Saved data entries
____________________

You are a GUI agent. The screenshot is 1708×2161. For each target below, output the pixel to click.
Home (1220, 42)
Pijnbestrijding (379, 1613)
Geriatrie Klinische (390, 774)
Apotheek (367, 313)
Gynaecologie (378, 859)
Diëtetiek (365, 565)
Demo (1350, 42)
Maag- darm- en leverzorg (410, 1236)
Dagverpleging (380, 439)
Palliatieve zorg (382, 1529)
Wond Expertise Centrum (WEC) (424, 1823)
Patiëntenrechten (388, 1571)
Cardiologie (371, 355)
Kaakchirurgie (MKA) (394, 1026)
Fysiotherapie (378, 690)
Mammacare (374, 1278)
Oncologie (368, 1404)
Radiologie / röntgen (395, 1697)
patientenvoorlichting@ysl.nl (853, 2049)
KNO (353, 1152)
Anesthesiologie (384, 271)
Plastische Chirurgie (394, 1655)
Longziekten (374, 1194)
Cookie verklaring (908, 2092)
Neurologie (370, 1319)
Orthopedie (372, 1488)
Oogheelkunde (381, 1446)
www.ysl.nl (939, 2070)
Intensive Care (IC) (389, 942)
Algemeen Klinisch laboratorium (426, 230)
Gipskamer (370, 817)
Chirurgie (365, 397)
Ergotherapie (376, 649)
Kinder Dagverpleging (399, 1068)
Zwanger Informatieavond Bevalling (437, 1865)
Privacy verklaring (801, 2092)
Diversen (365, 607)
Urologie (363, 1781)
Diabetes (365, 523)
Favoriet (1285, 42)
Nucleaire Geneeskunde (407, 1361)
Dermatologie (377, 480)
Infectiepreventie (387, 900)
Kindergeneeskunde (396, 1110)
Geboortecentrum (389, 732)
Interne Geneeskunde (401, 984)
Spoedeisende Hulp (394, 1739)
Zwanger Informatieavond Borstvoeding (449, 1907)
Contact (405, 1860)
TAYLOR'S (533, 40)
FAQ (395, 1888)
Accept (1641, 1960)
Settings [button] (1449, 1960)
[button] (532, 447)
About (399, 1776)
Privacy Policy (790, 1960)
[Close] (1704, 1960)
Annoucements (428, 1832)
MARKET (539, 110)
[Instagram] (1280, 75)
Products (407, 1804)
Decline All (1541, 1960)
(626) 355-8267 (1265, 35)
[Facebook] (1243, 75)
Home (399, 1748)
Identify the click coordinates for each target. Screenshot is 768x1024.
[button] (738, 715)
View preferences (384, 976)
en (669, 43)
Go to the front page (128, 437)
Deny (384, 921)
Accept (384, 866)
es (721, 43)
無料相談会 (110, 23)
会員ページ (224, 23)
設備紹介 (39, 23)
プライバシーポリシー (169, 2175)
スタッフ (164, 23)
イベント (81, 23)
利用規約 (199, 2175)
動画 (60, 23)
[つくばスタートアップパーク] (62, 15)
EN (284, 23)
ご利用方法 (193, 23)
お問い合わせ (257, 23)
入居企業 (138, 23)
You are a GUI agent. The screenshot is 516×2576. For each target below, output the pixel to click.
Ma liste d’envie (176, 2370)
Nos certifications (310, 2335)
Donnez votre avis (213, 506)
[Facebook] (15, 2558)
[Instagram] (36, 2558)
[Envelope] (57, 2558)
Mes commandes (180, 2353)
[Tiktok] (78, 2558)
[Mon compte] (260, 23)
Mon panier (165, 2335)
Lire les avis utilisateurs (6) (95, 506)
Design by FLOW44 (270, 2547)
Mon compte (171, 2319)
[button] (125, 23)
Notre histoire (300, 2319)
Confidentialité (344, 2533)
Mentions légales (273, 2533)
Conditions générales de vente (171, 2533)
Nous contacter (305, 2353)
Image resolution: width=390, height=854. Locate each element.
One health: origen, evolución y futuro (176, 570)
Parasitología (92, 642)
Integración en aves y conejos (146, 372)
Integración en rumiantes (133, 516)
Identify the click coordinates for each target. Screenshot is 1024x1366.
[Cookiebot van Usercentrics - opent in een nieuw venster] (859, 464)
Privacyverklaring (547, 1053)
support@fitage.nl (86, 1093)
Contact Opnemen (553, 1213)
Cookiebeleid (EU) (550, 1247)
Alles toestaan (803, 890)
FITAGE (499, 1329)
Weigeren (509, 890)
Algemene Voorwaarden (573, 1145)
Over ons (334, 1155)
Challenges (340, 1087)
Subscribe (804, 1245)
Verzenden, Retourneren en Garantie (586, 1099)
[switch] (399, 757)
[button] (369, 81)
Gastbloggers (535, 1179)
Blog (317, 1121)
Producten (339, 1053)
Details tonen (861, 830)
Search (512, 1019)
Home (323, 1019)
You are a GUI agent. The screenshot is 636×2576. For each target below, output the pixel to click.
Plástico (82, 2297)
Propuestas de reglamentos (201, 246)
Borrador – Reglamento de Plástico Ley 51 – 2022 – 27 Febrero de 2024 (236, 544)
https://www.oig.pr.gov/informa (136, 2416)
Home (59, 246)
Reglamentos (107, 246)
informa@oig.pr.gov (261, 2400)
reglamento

____________________

## Goal of the exercise:
Your reply should match the data above exactly, line for line.

## Answer to the exercise:
You are a GUI agent. The screenshot is 1708×2161. For each target below, output the pixel to click.
Home (1220, 42)
Pijnbestrijding (379, 1613)
Geriatrie Klinische (390, 774)
Apotheek (367, 313)
Gynaecologie (378, 859)
Diëtetiek (365, 565)
Demo (1350, 42)
Maag- darm- en leverzorg (410, 1236)
Dagverpleging (380, 439)
Palliatieve zorg (382, 1529)
Wond Expertise Centrum (WEC) (424, 1823)
Patiëntenrechten (388, 1571)
Cardiologie (371, 355)
Kaakchirurgie (MKA) (394, 1026)
Fysiotherapie (378, 690)
Mammacare (374, 1278)
Oncologie (368, 1404)
Radiologie / röntgen (395, 1697)
patientenvoorlichting@ysl.nl (853, 2049)
KNO (353, 1152)
Anesthesiologie (384, 271)
Plastische Chirurgie (394, 1655)
Longziekten (374, 1194)
Cookie verklaring (908, 2092)
Neurologie (370, 1319)
Orthopedie (372, 1488)
Oogheelkunde (381, 1446)
www.ysl.nl (939, 2070)
Intensive Care (IC) (389, 942)
Algemeen Klinisch laboratorium (426, 230)
Gipskamer (370, 817)
Chirurgie (365, 397)
Ergotherapie (376, 649)
Kinder Dagverpleging (399, 1068)
Zwanger Informatieavond Bevalling (437, 1865)
Privacy verklaring (801, 2092)
Diversen (365, 607)
Urologie (363, 1781)
Diabetes (365, 523)
Favoriet (1285, 42)
Nucleaire Geneeskunde (407, 1361)
Dermatologie (377, 480)
Infectiepreventie (387, 900)
Kindergeneeskunde (396, 1110)
Geboortecentrum (389, 732)
Interne Geneeskunde (401, 984)
Spoedeisende Hulp (394, 1739)
Zwanger Informatieavond Borstvoeding (449, 1907)
Contact (405, 1860)
TAYLOR'S (533, 40)
FAQ (395, 1888)
Accept (1641, 1960)
Settings [button] (1449, 1960)
[button] (532, 447)
About (399, 1776)
Privacy Policy (790, 1960)
[Close] (1704, 1960)
Annoucements (428, 1832)
MARKET (539, 110)
[Instagram] (1280, 75)
Products (407, 1804)
Decline All (1541, 1960)
(626) 355-8267 (1265, 35)
[Facebook] (1243, 75)
Home (399, 1748)
Identify the click coordinates for each target. Screenshot is 768x1024.
[button] (738, 715)
View preferences (384, 976)
en (669, 43)
Go to the front page (128, 437)
Deny (384, 921)
Accept (384, 866)
es (721, 43)
無料相談会 (110, 23)
会員ページ (224, 23)
設備紹介 (39, 23)
プライバシーポリシー (169, 2175)
スタッフ (164, 23)
イベント (81, 23)
利用規約 (199, 2175)
動画 (60, 23)
[つくばスタートアップパーク] (62, 15)
EN (284, 23)
ご利用方法 (193, 23)
お問い合わせ (257, 23)
入居企業 (138, 23)
You are a GUI agent. The screenshot is 516×2576. For each target below, output the pixel to click.
Ma liste d’envie (176, 2370)
Nos certifications (310, 2335)
Donnez votre avis (213, 506)
[Facebook] (15, 2558)
[Instagram] (36, 2558)
[Envelope] (57, 2558)
Mes commandes (180, 2353)
[Tiktok] (78, 2558)
[Mon compte] (260, 23)
Mon panier (165, 2335)
Lire les avis utilisateurs (6) (95, 506)
Design by FLOW44 (270, 2547)
Mon compte (171, 2319)
[button] (125, 23)
Notre histoire (300, 2319)
Confidentialité (344, 2533)
Mentions légales (273, 2533)
Conditions générales de vente (171, 2533)
Nous contacter (305, 2353)
Image resolution: width=390, height=854. Locate each element.
One health: origen, evolución y futuro (176, 570)
Parasitología (92, 642)
Integración en aves y conejos (146, 372)
Integración en rumiantes (133, 516)
Identify the click coordinates for each target. Screenshot is 1024x1366.
[Cookiebot van Usercentrics - opent in een nieuw venster] (859, 464)
Privacyverklaring (547, 1053)
support@fitage.nl (86, 1093)
Contact Opnemen (553, 1213)
Cookiebeleid (EU) (550, 1247)
Alles toestaan (803, 890)
FITAGE (499, 1329)
Weigeren (509, 890)
Algemene Voorwaarden (573, 1145)
Over ons (334, 1155)
Challenges (340, 1087)
Subscribe (804, 1245)
Verzenden, Retourneren en Garantie (586, 1099)
[switch] (399, 757)
[button] (369, 81)
Gastbloggers (535, 1179)
Blog (317, 1121)
Producten (339, 1053)
Details tonen (861, 830)
Search (512, 1019)
Home (323, 1019)
You are a GUI agent. The screenshot is 636×2576. For each target below, output the pixel to click.
Plástico (82, 2297)
Propuestas de reglamentos (201, 246)
Borrador – Reglamento de Plástico Ley 51 – 2022 – 27 Febrero de 2024 (236, 544)
https://www.oig.pr.gov/informa (136, 2416)
Home (59, 246)
Reglamentos (107, 246)
informa@oig.pr.gov (261, 2400)
reglamento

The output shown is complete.